Joana Bonet
Escribo en un lapso silencioso que debo aprovechar con diligencia. Los albañiles han parado para comerse el bocadillo de las diez, aquietando su grúa, la hormigonera y los martillos hidráulicos. Llevamos más de año y medio de forzosa convivencia, frente a frente, y sé que cada mañana a las siete y media, cuando abren la verja metálica, se acuerdan de mí desde que les rogué que lo hicieran con algo más de suavidad –una especie de sexo con amor–. Al día siguiente les llevé unos cruasancitos.
Ahora el silencio se incrusta en el aire todavía limpio y fresco, y puedo oír los ligeros bamboleos de la brisa que mece los árboles. Durante algo más de media hora dispondré de una calma cada vez más rara, y podré articular palabras sin que las chispas de la radial caigan encima del teclado. Vivo en una zona falsamente tranquila. Cuando los taxistas me dejan en la puerta de casa me dicen: “Aquí no hay atascos, ¿eh?”, y a menudo añaden: “¡Cuánto verde!”. No quiero desengañarlos. Mis vecinos son jardineros avezados que utilizan cada día una herramienta distinta (con especial querencia por la sopladora de hojas, que manejan como si fuera una extensión de su virilidad, colocada entre las piernas). Y al estruendo de las máquinas podadoras se le suma el lamento de la radial, un quejido monótono que se cuela en las meninges como la maldita canción del verano.

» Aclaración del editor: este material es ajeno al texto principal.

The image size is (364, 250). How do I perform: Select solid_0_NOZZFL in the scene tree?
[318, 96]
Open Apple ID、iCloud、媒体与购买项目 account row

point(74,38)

¡Cuántas veces he creído que las obras me persiguen! Allí donde voy se abre una zanja o demuelen trozos de vida anticuada. Y es que tirar un tabique o cambiar el suelo se ha convertido en un ritual muy español. Tendría que tener un nombre la adicción a las obras con afán de renovar, incluso cuando no es necesario. Tan es así que nuestras ciudades están saturadas de socavones y contenedores de escombros. Durante el 2021 se destinaron 58.001 millones de euros a la ejecución de 51.400 obras, un 78% más que en el 2020 y hasta casi un 40% más que en el momento prepandémico. Pero sospecho que en ese continuo construir y reformar se esconde un malestar: ¿son las grietas de la pared o las nuestras las que queremos arreglar con estridencia?
Cézanne afirmaba que la verdadera tarea del pintor era “hacer el silencio”, y ansiaba convertirse en eco perfecto del paisaje. Porque el ruido contamina y enferma, aunque sobre todo contribuye a que casi nadie esté dispuesto a escuchar. Hacer el silencio también supone la retirada del propio yo. Los operarios han regresado al tajo con sus soldadores, y yo seguiré llevándoles cruasanes para que no me despierten con tanto frenesí.